In particolare da enciclopedia della citazione è la sequenza che evoca Rashômon, facendoci anche comprendere più chiaramente le motivazioni di Kurosawa: quando la mdp avanza verso il tempio nel film del 1950, compie il passo utile per addentrarsi nella storia, avvicinandosi ad essa "fisicamente" e lo fa accentuando il gesto con tre stacchi in una stessa inquadratura a distanze diverse sullo stesso asse e così si entra nel racconto della storia che non si lascerà rivelare a pieno, Jarmush opera al contrario, utilizzando i tre stacchi per assorbire la prima auto nel mondo di Ghost Dog ancora prima che la porti via, invece con il montaggio della sequenza adottato da Kurosawa era la mdp a venire fagocitata nell’orbita della narrazione; qui quello che entra nel campo magnetico dei movimenti del samurai viene assorbito nel suo mondo, che ricostruisce fedelmente i precetti; egli applica le scritture, ricalca le posizioni canoniche delle figure. È come se, collocato in una dimensione che non appartiene agli insegnamenti di Hagakure (il maestro del manuale che costella di didascalie lo schermo inconsueto di Jarmush), acquisendo le auto le facesse entrare a far parte di quel mondo da lui agito, concorrendo a far rivivere l'epoca Meiji, dislocandola nello spazio e nel tempo: tutto ciò che rientra nella sua sfera di interesse viene catapultato in un mondo regolato dalle leggi dell’epoca di Rashomon. Un mondo in via d’estinzione, il cui eroismo è guardato con tanto sottile ironia (il dettaglio dell’auto della polizia che scivola sullo sfondo appena dopo la realizzazione del furto con destrezza) e appena una punta di nostalgia, quanto Ronin tentava di inscenare la stessa sensazione con dozzinale grossolanità.
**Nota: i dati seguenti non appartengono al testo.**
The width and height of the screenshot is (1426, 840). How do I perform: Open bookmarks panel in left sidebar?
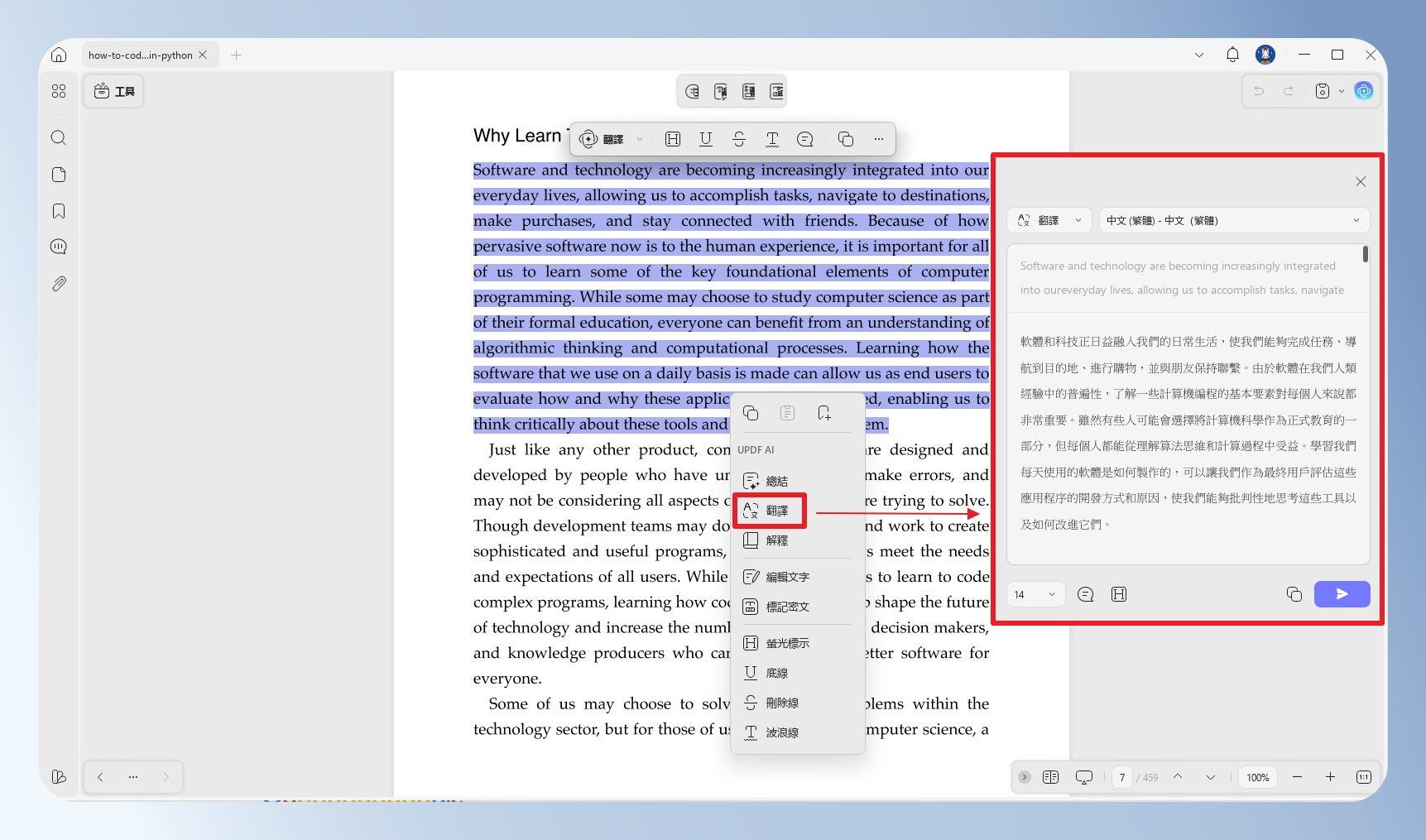click(59, 211)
Si viene accompagnati nel mito dalle scelte di montaggio; il racconto di Akutagawa, rivisitato in tre versioni contrastanti accomunate dal linguaggio e dalla identità di luogo e azione, trova il contraltare in un mondo di codici linguistici diversi, che confluiscono in una sintonia di sodali istintivamente spinti ad interagire con simpatia: per perpetuare la figura obsoleta, eppure rispettata naturalmente (i gangsta del quartiere deferenti nei suoi riguardi), del samurai con una luce interiore, invisibile ma palpabile.